Requirement: The expected output is exactly the lines below, starting at the line with "Mother’s Day Poetry (53, 2289)" and ending at the line with "April 2014 (80, 2082)", both included; no other line belongs in it.

(Stored items)
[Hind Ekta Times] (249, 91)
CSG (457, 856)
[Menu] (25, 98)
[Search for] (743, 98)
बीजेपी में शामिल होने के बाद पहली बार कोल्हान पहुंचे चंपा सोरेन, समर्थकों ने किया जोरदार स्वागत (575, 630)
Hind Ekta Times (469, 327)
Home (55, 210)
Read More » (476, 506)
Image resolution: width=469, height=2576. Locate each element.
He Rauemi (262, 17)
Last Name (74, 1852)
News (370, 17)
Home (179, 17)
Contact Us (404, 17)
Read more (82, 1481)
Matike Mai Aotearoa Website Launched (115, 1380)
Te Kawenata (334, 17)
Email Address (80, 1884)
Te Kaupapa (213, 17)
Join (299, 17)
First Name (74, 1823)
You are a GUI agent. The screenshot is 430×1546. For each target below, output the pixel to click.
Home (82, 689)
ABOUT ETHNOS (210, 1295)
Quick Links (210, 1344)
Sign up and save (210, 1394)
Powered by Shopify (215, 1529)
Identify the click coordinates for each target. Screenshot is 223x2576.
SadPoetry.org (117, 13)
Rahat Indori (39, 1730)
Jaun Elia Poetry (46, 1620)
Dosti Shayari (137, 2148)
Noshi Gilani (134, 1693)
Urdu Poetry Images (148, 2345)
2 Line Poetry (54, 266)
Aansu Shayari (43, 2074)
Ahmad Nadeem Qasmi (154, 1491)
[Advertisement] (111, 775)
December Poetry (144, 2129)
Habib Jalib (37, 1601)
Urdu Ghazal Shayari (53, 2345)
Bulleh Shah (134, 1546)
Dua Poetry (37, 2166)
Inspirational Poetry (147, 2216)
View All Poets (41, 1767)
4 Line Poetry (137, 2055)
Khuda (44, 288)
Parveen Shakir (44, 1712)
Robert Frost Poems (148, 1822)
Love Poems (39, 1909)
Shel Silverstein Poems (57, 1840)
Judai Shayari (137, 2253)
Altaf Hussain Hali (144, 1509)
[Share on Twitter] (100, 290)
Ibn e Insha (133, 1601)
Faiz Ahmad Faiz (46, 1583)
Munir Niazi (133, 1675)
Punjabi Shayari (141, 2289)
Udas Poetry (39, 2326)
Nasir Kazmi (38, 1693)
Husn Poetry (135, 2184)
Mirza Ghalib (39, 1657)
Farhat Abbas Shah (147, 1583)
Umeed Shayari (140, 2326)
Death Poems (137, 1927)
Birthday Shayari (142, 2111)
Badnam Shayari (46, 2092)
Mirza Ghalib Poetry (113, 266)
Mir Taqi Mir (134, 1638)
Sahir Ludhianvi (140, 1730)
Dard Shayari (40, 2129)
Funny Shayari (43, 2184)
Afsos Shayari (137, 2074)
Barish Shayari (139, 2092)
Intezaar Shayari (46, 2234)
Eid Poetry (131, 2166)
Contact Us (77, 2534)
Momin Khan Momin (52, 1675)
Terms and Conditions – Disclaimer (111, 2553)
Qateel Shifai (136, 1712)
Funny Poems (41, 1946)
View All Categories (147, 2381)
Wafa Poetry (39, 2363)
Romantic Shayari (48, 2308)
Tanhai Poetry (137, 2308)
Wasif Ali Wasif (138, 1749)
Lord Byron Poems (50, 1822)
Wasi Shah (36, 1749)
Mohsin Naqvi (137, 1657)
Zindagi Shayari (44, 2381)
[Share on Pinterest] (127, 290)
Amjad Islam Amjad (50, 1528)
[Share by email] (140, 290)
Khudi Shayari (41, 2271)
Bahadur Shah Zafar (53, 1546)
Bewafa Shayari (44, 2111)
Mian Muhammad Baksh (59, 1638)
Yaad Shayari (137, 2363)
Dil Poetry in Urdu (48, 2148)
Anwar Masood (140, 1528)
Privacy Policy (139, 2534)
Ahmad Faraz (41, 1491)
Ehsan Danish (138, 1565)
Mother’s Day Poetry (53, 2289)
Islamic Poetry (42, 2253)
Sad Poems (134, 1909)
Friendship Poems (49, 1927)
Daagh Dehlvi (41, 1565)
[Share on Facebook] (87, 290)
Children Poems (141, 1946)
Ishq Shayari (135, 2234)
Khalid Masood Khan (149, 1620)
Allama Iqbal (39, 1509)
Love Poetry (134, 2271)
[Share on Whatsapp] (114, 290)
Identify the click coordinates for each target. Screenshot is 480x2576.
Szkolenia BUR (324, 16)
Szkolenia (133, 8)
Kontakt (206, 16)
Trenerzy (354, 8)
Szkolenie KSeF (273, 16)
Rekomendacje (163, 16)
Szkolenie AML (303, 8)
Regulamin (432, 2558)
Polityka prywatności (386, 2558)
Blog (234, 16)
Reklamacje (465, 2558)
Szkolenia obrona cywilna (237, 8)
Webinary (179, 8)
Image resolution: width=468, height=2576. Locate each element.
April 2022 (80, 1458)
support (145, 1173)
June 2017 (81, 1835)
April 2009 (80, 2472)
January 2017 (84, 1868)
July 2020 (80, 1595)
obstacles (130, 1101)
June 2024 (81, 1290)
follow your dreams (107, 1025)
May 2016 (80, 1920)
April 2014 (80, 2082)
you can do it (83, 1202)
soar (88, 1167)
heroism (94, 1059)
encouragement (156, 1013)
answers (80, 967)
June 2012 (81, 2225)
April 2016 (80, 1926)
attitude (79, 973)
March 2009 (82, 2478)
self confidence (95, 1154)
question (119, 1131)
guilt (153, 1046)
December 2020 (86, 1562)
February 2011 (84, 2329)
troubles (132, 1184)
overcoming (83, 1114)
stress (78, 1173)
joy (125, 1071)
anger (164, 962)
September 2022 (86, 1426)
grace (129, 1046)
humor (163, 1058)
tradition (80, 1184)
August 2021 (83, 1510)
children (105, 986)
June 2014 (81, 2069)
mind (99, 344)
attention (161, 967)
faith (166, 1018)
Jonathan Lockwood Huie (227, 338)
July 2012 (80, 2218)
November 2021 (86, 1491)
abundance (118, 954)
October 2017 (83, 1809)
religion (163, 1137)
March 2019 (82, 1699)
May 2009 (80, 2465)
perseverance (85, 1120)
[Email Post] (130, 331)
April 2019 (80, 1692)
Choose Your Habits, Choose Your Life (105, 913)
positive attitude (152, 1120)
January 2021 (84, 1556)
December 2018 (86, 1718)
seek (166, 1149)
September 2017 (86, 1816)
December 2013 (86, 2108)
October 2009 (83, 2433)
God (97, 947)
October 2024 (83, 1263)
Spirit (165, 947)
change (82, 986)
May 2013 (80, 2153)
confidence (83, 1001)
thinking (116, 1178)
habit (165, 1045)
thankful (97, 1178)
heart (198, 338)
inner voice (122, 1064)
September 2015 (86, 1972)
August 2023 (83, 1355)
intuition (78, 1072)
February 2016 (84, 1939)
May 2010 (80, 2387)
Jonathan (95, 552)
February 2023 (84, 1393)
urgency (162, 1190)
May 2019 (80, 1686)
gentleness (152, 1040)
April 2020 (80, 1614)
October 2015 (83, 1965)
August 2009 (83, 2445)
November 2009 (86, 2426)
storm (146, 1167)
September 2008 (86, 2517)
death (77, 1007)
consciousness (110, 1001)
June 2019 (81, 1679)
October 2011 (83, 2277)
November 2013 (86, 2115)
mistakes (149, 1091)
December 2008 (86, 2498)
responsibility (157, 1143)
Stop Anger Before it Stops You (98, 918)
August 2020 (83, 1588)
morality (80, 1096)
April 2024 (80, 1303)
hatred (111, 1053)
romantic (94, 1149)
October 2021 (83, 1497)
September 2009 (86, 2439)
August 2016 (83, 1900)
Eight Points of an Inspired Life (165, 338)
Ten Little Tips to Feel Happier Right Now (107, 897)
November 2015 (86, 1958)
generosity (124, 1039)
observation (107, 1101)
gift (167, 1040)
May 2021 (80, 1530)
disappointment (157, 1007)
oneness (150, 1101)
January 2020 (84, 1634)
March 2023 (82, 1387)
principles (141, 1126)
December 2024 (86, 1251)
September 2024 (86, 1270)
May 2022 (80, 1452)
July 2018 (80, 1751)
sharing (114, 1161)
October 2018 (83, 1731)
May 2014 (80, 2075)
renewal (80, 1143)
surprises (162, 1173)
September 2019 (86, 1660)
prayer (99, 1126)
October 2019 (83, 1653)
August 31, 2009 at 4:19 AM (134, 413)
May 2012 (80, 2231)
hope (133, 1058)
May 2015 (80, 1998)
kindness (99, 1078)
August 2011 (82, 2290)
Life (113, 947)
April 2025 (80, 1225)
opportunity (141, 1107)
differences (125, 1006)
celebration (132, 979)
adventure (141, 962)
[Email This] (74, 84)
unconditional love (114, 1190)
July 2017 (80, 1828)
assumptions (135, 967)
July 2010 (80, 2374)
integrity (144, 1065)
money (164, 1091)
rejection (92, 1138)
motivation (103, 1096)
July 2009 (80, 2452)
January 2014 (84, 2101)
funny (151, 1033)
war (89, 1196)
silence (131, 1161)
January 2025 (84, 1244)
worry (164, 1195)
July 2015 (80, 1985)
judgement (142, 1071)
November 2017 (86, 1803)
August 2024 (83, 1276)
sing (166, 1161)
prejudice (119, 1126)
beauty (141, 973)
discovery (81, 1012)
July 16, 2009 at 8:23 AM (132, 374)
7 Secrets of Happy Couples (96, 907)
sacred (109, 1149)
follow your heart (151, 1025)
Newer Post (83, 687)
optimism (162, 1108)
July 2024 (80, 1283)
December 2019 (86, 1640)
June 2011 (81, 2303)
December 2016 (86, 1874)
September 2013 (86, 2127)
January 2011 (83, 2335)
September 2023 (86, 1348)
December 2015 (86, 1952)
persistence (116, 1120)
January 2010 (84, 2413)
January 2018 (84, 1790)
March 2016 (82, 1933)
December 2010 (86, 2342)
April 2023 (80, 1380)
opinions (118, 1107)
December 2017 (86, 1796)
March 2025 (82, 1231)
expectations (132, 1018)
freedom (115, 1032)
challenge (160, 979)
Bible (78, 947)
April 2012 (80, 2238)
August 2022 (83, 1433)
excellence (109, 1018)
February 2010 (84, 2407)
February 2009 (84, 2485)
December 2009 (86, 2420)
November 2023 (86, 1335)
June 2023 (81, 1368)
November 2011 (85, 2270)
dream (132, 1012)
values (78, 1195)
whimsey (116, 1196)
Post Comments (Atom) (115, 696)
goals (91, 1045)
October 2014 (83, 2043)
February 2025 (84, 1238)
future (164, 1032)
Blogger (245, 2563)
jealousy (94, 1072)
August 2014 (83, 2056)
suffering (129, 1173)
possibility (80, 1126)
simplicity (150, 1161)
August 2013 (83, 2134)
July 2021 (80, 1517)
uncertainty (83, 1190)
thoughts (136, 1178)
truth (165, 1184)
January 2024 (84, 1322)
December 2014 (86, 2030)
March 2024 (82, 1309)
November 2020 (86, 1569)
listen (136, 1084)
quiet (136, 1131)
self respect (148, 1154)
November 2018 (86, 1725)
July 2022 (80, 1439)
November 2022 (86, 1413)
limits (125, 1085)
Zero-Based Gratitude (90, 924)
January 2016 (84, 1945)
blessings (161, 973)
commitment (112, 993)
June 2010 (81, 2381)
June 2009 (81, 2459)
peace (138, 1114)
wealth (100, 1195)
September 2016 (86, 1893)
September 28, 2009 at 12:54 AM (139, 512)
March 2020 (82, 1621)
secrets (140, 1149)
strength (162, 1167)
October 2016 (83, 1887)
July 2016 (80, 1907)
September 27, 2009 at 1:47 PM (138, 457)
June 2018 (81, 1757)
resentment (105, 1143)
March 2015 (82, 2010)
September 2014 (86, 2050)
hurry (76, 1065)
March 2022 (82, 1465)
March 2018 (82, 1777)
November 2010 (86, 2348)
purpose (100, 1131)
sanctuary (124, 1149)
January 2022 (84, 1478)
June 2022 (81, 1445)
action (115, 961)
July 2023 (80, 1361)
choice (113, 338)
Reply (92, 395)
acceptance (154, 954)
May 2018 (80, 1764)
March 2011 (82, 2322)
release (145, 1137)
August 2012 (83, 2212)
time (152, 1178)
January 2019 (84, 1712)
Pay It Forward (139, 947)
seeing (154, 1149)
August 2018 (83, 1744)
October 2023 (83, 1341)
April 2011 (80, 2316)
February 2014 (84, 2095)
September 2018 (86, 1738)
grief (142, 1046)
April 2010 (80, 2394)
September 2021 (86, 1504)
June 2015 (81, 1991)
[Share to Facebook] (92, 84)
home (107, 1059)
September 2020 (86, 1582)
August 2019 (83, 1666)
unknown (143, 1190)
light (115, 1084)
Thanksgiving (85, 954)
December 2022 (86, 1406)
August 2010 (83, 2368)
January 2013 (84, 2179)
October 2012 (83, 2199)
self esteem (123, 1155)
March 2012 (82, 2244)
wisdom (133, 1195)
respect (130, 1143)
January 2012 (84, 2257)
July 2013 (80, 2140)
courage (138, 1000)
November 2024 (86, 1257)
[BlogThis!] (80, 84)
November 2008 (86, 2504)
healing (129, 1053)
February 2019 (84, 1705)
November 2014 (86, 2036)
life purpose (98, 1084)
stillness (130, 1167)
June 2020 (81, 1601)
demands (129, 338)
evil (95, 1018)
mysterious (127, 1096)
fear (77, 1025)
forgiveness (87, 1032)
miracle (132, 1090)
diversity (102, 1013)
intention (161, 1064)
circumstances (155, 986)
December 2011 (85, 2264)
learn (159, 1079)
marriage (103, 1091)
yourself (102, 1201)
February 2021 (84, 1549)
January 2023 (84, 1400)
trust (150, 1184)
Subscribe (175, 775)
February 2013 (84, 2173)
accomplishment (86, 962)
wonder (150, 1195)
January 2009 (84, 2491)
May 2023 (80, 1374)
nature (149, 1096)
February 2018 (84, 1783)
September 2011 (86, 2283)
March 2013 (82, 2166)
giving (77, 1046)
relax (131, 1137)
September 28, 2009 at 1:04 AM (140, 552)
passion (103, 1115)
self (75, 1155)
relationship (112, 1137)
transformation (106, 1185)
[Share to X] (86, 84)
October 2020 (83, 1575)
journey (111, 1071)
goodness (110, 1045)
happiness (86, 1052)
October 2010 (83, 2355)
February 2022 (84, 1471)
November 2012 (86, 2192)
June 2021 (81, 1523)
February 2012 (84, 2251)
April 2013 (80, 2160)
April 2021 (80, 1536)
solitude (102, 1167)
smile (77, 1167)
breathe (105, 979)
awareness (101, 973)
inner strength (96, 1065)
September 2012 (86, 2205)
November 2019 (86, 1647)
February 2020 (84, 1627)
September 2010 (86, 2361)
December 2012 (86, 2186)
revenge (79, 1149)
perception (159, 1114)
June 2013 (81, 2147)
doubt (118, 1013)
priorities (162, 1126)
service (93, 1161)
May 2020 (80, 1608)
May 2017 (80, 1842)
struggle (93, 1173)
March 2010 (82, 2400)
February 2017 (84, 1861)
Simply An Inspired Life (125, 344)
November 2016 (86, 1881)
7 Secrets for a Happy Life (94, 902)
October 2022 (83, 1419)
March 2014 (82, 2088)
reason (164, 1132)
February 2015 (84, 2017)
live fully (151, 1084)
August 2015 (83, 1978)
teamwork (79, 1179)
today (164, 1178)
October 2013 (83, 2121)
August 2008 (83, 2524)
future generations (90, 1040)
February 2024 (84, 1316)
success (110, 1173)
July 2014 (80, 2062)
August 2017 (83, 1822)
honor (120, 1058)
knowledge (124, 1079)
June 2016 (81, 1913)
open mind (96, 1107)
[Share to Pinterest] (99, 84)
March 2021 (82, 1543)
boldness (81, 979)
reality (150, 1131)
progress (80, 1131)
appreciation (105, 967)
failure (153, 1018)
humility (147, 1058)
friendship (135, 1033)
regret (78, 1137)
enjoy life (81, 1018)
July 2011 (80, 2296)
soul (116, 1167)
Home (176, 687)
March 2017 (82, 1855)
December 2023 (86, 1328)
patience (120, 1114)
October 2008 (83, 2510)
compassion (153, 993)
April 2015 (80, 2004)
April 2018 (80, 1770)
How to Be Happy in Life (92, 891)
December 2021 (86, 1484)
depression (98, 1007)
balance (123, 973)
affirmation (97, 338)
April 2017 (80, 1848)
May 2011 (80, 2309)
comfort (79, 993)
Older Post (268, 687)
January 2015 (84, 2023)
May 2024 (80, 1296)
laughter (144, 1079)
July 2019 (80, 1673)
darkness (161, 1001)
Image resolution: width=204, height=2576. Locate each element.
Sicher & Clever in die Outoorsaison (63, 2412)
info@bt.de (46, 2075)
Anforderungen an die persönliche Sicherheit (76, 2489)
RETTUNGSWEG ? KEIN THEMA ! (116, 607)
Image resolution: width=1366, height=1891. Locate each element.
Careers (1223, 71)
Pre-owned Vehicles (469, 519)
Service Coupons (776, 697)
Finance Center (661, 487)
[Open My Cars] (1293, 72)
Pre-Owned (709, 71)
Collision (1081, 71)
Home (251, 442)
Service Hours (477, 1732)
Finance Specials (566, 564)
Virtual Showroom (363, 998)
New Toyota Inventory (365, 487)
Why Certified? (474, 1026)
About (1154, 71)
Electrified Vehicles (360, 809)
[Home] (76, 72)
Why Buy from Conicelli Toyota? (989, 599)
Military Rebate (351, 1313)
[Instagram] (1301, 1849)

Solution to this task:
Mother’s Day Poetry (53, 2289)
Islamic Poetry (42, 2253)
Sad Poems (134, 1909)
Friendship Poems (49, 1927)
Daagh Dehlvi (41, 1565)
[Share on Facebook] (87, 290)
Children Poems (141, 1946)
Ishq Shayari (135, 2234)
Khalid Masood Khan (149, 1620)
Allama Iqbal (39, 1509)
Love Poetry (134, 2271)
[Share on Whatsapp] (114, 290)
Identify the click coordinates for each target. Screenshot is 480x2576.
Szkolenia BUR (324, 16)
Szkolenia (133, 8)
Kontakt (206, 16)
Trenerzy (354, 8)
Szkolenie KSeF (273, 16)
Rekomendacje (163, 16)
Szkolenie AML (303, 8)
Regulamin (432, 2558)
Polityka prywatności (386, 2558)
Blog (234, 16)
Reklamacje (465, 2558)
Szkolenia obrona cywilna (237, 8)
Webinary (179, 8)
Image resolution: width=468, height=2576. Locate each element.
April 2022 (80, 1458)
support (145, 1173)
June 2017 (81, 1835)
April 2009 (80, 2472)
January 2017 (84, 1868)
July 2020 (80, 1595)
obstacles (130, 1101)
June 2024 (81, 1290)
follow your dreams (107, 1025)
May 2016 (80, 1920)
April 2014 (80, 2082)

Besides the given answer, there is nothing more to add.